Hi,
I'm setting up a GFS implementation and was wondering what kind of
tuning parameters I can set for both read-only and read-write.
I work for a company that is migrating to a SAN, implementing GFS as
the filesystem. We currently rsync our data from a master server to 5
front-end webservers running Apache and PHP. The rsyncs take an
extraordinarily long time as our content (currently >2.5 million small
files) grows, and does not scale very well as we add more front-end
machines. Our thinking was to put content generated on two inward
facing editorial machines on the SAN as read/write, and our web front-
ends as read-only. All temporary files and logging would write to
local disk. The goal of our initial work was to create this content
filesystem, mount the disks, eliminate the rsyncs, and free up our
rsync server for use as a slave database server.
We used the Luci to configure a node and fencing on a new front-end,
and formatted and configured our disk with it. Our deploy plan was to
set this machine up, put it behind the load-balancer, and have it
operate under normal load for a few days to "burn it in." Once
complete, we would begin to migrate the other four front-ends over to
the SAN, mounted RO after a reinstall of the OS.
This procedure worked without too much issue until we hit the fourth
machine in the cluster, where the cpu load went terrifyingly high and
we got many "D" state httpd processes. Googling "uninterruptible sleep
GFS php" I found references from 2006 about file locking with php and
its use of flock() at the start of a session. The disks were remounted
as "spectator" in an attempt to limit disk I/O on journals. This
seemed to help, but as it was the end of the day seems a false
positive. The next day, CPU load was again incredibly high, and after
much flailing about we went back to local ext3 disks to buy us some
time.
I'm reading through this list, which is very informative. I'm
attempting to tune our GFS mounts a bit, watching the output of
gfs_tool counters on the filesystems, and looking for any anomalies.
Here's a more detailed description of our setup:
Our hardware configuration consists of a NexSAN SATABoy populated with
8 750GB disks (RAID 5/4.7Tb), and a Brocade Silkworm 3800 for data and
fencing.

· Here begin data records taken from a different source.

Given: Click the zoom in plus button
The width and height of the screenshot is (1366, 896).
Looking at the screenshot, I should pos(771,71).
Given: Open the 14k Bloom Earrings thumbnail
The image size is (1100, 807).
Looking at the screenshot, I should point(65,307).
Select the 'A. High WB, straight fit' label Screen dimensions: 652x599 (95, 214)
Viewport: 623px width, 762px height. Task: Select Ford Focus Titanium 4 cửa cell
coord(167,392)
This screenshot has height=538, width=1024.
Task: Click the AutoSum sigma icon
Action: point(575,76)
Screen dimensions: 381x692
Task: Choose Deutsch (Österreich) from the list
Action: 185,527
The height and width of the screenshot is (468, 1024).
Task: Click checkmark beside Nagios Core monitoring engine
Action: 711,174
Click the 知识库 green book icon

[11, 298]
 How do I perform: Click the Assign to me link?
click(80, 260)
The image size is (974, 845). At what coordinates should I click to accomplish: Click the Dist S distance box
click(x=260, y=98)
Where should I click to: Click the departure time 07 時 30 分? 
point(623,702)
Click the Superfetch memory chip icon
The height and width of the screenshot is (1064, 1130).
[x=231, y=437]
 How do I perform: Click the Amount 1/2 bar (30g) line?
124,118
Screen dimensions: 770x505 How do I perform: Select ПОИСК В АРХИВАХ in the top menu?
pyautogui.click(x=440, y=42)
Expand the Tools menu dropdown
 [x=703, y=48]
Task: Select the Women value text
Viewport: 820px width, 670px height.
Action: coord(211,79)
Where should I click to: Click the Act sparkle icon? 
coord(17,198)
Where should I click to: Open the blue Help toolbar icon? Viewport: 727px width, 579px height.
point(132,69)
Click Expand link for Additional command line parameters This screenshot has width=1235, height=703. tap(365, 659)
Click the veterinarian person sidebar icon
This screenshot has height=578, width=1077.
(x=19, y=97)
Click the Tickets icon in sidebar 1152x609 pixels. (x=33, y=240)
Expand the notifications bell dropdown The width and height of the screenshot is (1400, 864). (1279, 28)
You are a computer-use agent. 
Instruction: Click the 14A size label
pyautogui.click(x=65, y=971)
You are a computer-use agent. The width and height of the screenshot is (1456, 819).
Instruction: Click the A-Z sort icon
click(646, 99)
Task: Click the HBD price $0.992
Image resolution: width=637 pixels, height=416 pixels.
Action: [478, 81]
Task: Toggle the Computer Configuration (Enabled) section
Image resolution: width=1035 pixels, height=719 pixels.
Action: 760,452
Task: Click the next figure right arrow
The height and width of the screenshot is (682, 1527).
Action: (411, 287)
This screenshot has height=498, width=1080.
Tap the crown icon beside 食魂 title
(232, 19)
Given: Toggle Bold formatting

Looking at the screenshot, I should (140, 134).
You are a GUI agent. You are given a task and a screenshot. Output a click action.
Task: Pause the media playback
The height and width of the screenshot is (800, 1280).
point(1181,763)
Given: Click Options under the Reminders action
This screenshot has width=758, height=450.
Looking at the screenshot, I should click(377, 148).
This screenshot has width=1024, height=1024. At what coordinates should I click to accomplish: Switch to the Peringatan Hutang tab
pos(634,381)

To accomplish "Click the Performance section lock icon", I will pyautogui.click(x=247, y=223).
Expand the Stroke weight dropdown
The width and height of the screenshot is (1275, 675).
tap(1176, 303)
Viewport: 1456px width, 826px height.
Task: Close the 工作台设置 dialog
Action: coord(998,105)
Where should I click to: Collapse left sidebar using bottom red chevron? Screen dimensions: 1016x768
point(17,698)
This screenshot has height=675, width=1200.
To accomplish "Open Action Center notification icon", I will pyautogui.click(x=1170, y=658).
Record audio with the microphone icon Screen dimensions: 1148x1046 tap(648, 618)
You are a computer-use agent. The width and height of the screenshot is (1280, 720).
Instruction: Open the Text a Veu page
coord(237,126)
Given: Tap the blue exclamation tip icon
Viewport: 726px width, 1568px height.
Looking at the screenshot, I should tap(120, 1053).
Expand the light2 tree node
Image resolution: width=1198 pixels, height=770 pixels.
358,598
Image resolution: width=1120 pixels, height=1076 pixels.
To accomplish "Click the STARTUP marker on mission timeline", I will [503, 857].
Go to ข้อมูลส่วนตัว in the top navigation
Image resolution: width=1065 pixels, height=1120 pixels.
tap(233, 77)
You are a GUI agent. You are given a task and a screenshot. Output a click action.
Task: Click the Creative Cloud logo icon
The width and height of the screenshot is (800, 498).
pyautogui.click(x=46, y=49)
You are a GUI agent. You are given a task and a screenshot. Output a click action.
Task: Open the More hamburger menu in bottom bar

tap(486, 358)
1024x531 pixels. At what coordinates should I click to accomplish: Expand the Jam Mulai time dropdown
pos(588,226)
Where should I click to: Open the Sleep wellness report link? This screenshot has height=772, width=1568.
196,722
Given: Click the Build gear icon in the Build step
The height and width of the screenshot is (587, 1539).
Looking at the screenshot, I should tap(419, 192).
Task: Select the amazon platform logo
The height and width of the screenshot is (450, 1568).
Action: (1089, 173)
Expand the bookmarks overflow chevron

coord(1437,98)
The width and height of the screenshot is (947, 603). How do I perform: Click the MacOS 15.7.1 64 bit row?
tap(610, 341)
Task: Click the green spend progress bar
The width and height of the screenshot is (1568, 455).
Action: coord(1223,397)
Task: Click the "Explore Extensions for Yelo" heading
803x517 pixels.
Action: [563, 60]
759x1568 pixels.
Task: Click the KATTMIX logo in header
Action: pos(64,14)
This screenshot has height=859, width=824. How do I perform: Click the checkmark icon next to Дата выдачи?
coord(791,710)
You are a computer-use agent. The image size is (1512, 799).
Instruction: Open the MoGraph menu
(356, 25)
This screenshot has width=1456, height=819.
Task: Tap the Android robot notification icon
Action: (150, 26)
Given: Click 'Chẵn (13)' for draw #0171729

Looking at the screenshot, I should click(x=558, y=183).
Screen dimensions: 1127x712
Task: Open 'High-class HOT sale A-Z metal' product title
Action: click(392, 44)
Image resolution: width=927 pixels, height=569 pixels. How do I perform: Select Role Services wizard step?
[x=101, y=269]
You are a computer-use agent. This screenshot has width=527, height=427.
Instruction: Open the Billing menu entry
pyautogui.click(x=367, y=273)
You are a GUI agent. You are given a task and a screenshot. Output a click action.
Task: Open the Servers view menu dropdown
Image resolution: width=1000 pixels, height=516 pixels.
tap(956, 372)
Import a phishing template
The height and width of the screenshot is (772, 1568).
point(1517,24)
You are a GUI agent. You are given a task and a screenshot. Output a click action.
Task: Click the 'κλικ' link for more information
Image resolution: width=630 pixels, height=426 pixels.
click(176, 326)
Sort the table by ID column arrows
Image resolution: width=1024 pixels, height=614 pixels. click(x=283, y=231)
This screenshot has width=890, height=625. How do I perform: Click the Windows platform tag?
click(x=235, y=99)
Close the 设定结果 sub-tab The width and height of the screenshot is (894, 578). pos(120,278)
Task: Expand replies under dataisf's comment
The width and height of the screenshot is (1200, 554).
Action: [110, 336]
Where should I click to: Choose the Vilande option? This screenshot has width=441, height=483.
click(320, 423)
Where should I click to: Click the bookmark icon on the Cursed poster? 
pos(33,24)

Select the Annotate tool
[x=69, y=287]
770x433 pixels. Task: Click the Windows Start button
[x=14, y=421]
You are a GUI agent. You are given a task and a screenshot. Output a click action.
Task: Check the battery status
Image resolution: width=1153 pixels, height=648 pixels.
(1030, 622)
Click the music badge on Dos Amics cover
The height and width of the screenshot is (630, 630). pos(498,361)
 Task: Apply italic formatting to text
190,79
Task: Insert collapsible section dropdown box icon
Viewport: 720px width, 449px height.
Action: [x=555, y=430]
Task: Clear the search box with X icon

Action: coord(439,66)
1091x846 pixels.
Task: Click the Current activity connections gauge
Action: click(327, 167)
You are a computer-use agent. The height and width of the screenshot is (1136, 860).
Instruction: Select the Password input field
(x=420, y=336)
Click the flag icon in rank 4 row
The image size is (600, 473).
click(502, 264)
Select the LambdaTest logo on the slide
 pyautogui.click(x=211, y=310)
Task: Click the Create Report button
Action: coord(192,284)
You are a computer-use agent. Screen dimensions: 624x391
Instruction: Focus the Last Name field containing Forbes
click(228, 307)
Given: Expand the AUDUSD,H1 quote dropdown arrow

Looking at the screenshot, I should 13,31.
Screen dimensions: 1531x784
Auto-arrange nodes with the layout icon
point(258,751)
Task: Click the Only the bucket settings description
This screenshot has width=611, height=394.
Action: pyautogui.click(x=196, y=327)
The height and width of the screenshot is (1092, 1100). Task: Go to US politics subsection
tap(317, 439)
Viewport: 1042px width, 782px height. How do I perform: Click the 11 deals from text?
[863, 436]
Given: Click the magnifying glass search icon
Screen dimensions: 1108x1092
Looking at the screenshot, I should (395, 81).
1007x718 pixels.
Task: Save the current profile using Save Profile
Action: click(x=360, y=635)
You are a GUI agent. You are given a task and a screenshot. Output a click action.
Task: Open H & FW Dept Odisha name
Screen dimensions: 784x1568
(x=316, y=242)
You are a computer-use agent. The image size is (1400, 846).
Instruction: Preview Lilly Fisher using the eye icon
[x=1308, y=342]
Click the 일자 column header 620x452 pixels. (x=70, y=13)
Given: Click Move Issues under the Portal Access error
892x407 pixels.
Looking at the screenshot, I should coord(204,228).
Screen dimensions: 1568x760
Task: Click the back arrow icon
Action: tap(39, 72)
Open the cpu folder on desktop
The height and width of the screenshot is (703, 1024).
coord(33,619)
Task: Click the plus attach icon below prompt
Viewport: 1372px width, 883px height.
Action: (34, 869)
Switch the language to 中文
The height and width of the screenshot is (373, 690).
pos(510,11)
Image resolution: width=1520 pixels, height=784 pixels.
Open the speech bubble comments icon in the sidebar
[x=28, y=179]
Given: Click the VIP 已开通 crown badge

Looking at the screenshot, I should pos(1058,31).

We purchased QLogic single-port, 4Gb HBAs for our servers.
(more info available on request)
The RAID has 4 partitions, 2 are not mounted:
local - (not mounted) 500GB, extents 4.0MB, block size 4KB,
attributes -wi-ao,
dlm lock protocol - mount /usr/local_san (rw)
this is a copy of /usr/local, which can be synced to all hosts
code - (not mounted) 500GB, extents 4.0MB, block size 4KB,
attributes -wi-ao,
dlm lock protocol - mount /web/code (rw)
this is a copy of /huffpo/web/prod, without the www content and tmp
trees
tmp - 500GB, extents 4.0MB, block size 4KB, attributes -wi-a-,
dlm lock protocol - mount /web/prod/tmp (rw)
this is the temporary directory for front-end web code
www - 2TB, extents 4MB, block size 4KB, attributes -wi-ao,
dlm local protocol - mount /web/prod/www (ro)
read-only content directory, 4 hosts, /etc/fstab options at the time
were ro
read/write on 1 host
we have ~2 more TB available, currently not in use
After reading the list a bit, I've come up with the following tunings
for read-only:
gfs_tool settune /web/prod/www/content glock_purge 80
gfs_tool settune /web/prod/www/content quota_account 0
gfs_tool settune /web/prod/www/content demote_secs 60
gfs_tool settune /web/prod/www/content scand_secs 30
/etc/fstab has spectator,noatime,num_glockd=32 as mount options
And the read/write host has:
gfs_tool settune /web/prod/www/content statfs_fast 1
/etc/fstab has num_glockd=32,noatime as mount options
I've noticed using gfs_tool counters /web/prod/www/content usually has
sub 80k locks for the read/write host running rsync, and sub 10k locks
for the one (and only) read-only host, where previously the number of
locks on all hosts numbered ~80k.
Can I be a bit more aggressive with locks on read-only filesystems
with the current tunings enabled? I'm not sure what the purpose of the
locks on read-only filesystems serve in this instance.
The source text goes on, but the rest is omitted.